Abstract
One important goal of Swedish educational policies is to integrate all pupils within regular education, irrespective of disability or difficulties in school, and to adjust education to individual needs. The aim of this paper was to explore how schools ‘socially construct’, i.e. identify and support, pupils with special educational needs. Another aim was to explore if there were any dominant patterns in the schools’ procedures to differentiate pupils with such needs from ‘normal’ pupils, and how such patterns can be understood in a broader context of educational policies. Interviews were conducted with school personnel from two compulsory schools in a municipality in northern Sweden. We chose to use the grounded theory approach for analysing the interview data. The analysis indicated that there were three different patterns or models for identifying and supporting pupils with special educational needs: a pedagogical, a social or a medical model. Various professionals were involved in different ways in each model.
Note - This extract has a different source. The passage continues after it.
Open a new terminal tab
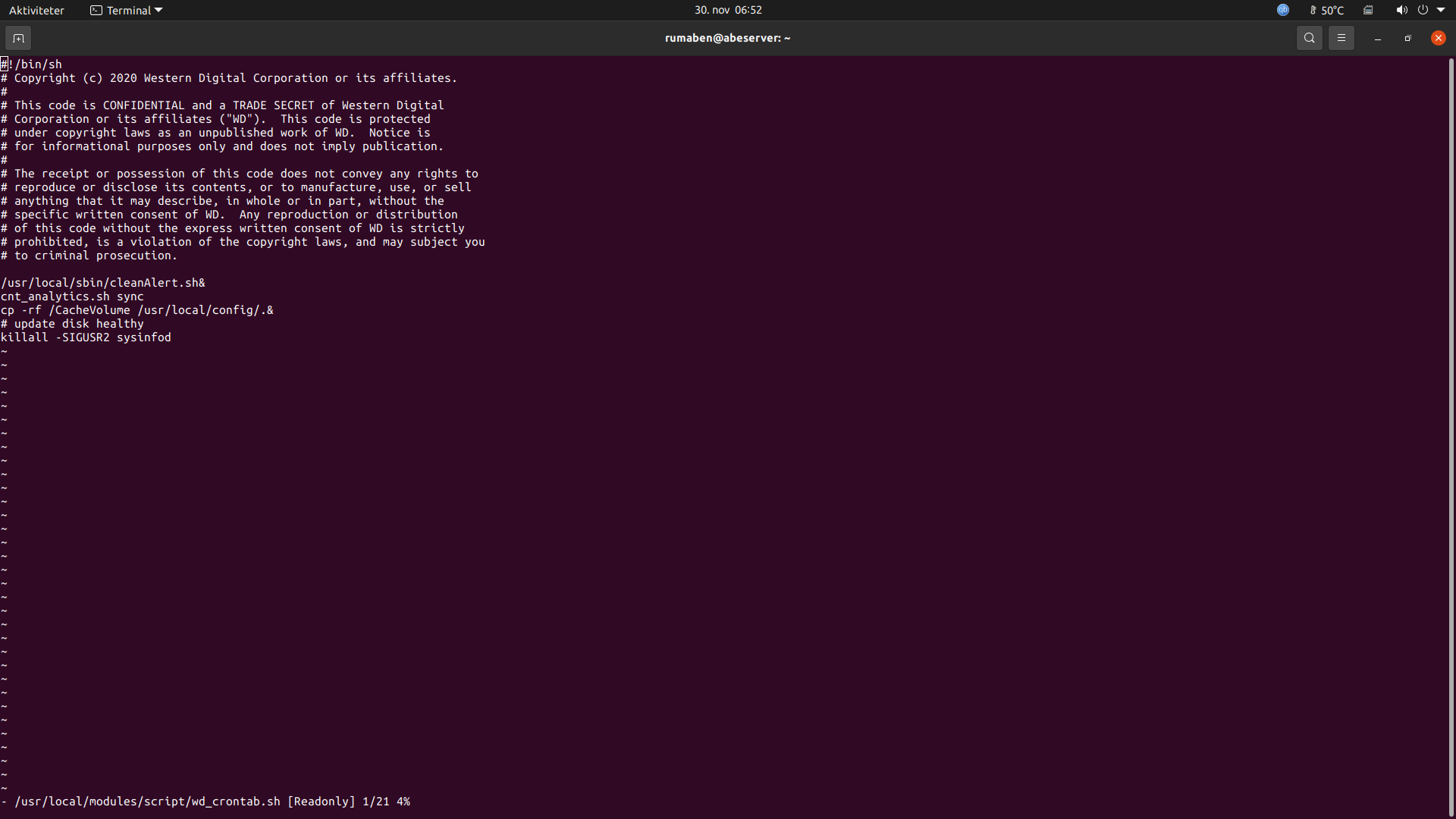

Another finding was that school personnel did not find it easy to sort out and assess ‘special educational needs’, and that the identification of such needs were conditioned upon resources available for the schools.
Acknowledgements
This article has been produced as part of the 3‐year project ‘Between normalcy and deviance – Support for school children with special educational needs’, 2005–2008. The project is financed by the Swedish Research Council (errand 721‐2004‐3315).
Notes
1. The project was approved by the Ethical Research Committee at the Medical Faculty, University of Umeå (Dnr 02/401, approved 030211).